→ **To do**
Scan the records for the string "استقلال" and copy every line that holds it.

[Task material Boundary: Start]

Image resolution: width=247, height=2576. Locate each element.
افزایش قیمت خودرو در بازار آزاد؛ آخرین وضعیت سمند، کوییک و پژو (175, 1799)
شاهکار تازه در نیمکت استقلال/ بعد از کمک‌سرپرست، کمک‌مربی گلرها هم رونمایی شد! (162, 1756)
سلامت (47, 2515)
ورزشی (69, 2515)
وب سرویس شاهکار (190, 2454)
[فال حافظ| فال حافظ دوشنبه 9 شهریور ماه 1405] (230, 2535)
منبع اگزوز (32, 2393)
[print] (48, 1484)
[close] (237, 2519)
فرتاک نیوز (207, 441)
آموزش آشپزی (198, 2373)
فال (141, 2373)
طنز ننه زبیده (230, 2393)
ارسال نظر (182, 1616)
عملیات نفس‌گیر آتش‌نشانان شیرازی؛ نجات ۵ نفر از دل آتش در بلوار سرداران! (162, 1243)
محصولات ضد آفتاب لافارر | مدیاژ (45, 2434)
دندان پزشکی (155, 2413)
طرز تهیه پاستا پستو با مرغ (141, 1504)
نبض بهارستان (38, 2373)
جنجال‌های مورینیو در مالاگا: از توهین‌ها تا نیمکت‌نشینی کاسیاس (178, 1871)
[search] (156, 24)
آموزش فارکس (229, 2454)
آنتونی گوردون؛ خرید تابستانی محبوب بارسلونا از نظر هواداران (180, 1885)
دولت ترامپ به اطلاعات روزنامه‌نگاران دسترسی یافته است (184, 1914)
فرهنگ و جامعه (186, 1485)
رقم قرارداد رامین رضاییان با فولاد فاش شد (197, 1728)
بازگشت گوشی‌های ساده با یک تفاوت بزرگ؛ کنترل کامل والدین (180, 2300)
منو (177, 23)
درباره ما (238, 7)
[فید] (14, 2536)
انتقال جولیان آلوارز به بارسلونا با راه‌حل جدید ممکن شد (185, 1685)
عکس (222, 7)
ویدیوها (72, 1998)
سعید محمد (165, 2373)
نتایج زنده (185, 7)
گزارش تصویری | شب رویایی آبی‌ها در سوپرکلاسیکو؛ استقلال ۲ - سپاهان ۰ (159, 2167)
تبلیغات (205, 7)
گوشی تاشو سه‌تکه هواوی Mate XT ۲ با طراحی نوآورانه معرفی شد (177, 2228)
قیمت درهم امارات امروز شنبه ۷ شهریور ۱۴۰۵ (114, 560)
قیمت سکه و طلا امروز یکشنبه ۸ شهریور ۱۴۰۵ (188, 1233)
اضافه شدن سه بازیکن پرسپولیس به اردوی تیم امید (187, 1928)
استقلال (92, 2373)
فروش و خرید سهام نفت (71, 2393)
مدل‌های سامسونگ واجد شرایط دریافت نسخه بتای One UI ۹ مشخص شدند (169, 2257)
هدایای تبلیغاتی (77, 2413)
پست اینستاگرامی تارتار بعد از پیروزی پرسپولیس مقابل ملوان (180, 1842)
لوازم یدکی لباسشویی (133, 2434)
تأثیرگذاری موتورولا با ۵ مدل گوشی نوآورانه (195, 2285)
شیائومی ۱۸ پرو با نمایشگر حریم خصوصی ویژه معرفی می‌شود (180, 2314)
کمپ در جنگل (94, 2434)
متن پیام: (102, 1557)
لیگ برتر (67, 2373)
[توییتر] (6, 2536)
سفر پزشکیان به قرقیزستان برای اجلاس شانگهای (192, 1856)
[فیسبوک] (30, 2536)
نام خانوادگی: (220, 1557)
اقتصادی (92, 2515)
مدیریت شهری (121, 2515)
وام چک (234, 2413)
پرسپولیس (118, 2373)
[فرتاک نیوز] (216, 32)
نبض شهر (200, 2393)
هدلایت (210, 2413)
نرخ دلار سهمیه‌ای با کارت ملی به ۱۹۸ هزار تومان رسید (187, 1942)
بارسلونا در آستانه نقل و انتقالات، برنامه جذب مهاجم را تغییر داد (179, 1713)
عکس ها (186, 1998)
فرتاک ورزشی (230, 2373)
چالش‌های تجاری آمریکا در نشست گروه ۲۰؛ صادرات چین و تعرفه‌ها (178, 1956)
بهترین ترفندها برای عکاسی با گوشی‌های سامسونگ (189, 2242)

[Task material Boundary: End]

→ **The completed task**
شاهکار تازه در نیمکت استقلال/ بعد از کمک‌سرپرست، کمک‌مربی گلرها هم رونمایی شد! (162, 1756)
گزارش تصویری | شب رویایی آبی‌ها در سوپرکلاسیکو؛ استقلال ۲ - سپاهان ۰ (159, 2167)
استقلال (92, 2373)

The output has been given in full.